President Trump’s former attorney says there are “reports” that retired Lt. Gen. Michael Flynn referred to his own wiretap when he was interviewed by two FBI agents in January 2017.
If the information from attorney John Dowd is correct, it would add to the body of evidence that Mr. Flynn was not deceptive because he knew the FBI knew everything he had said.
He pleaded guilty last December to one charge of providing false information to the agents and is awaiting sentencing.
Since then, an air of mystery has surrounded his plea.
Fired FBI director James Comey has told two congressional committees that agents didn’t believe Mr. Flynn purposely misled them when he denied talking about two topics with former Russian Ambassador Sergey Kislyak––Obama-ordered sanctions and a pending United Nations vote. He had in fact discussed those two issues.

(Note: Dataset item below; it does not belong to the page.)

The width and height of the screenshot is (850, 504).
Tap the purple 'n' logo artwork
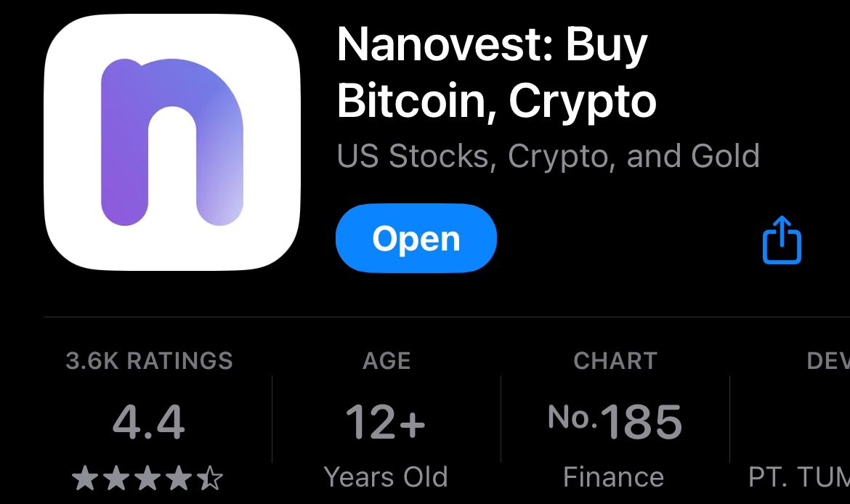point(172,142)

Mr. Comey, on a book tour for “A Higher Loyalty,” denies he ever made those statements, prompting Republicans to release his closed-door remarks from last year.
Mr. Dowd referred to “reports” in a letter to the editor on Monday in the Wall Street Journal.
He told The Washington Times that he heard the information while defending Mr. Trump in Special Counsel Robert Mueller’s probe into Russian election interference.
“Congress needs the FBI ’302’ report of the Flynn interview,” Mr. Dowd wrote. “There are reports that Gen. Flynn referred to the FISA wiretap of Ambassador Sergey Kislyak conversation at the outset of the FBI interview. If those reports are true, his reference to the complete and accurate wiretap precludes any charge of false statement.”
FISA is the Foreign Intelligence Surveillance Act under which it is assumed that the FBI maintained a wiretap on Mr. Kislyak as the agent of a foreign country.
Mr. Dowd said the District Court judge should never have accepted the plea obtained by Mr. Mueller.
“The Flynn plea on Dec. 1, 2017, was improvident and should not have been accepted by the court,” he wrote. “A provident plea to 18 USC § 1001 (false statement to FBI) has two elements: A) that it be false; B) that it be material to the inquiry. The Mueller investigation concerned possible collusion with Russia during the 2016 election campaign that ended Nov. 8, 2016.
“The questions and answers in the Flynn FBI interview occurred in December 2016 and involved conversations with the Russian ambassador in December 2016—after the 2016 election campaign, and are thus immaterial to the stated inquiry of collusion during the 2016 campaign. Gen. Flynn kept his security clearance.”
The day after Mr. Flynn pleaded guilty, there was a leak to the news media that one of the agents who interviewed him, Peter Strzok, had been fired by Mr. Mueller for texting anti-Trump messages to his FBI lover.
On Friday, Senate Judiciary Committee Chairman Charles E. Grassley, Iowa Republican, sent a letter to Deputy Attorney General Rod Rosenstein and FBI Director Christopher Wray.
Mr. Grassley renewed his request for a transcript of the Flynn-Kislyak telephone call which Justice denied last year. He also is seeking a copy of the agents’ interview notes, or form 302.
“Contrary to his public statements during his current book tour denying any memory of those comments, then-Director Comey led us to believe during that briefing that the agents who interviewed Flynn did not believe he intentionally lied about his conversation with the Ambassador and that the Justice Department was unlikely to prosecute him for false statements made in that interview,” Mr. Grassley wrote.
At the time Mr. Comey appeared before Judiciary staff in March 2017, a law enforcement agent on loan to the committee took notes.
He quoted Mr. Comey as saying the interviewing agents “saw nothing that led them to believe [Flynn] was lying.”
District Court Judge Emmet G. Sullivan has ordered Mr. Mueller to turn over any exculpatory evidence on Mr. Flynn.
The order has led to speculation that the guilty plea is on shaky legal ground, but there has been no confirmation.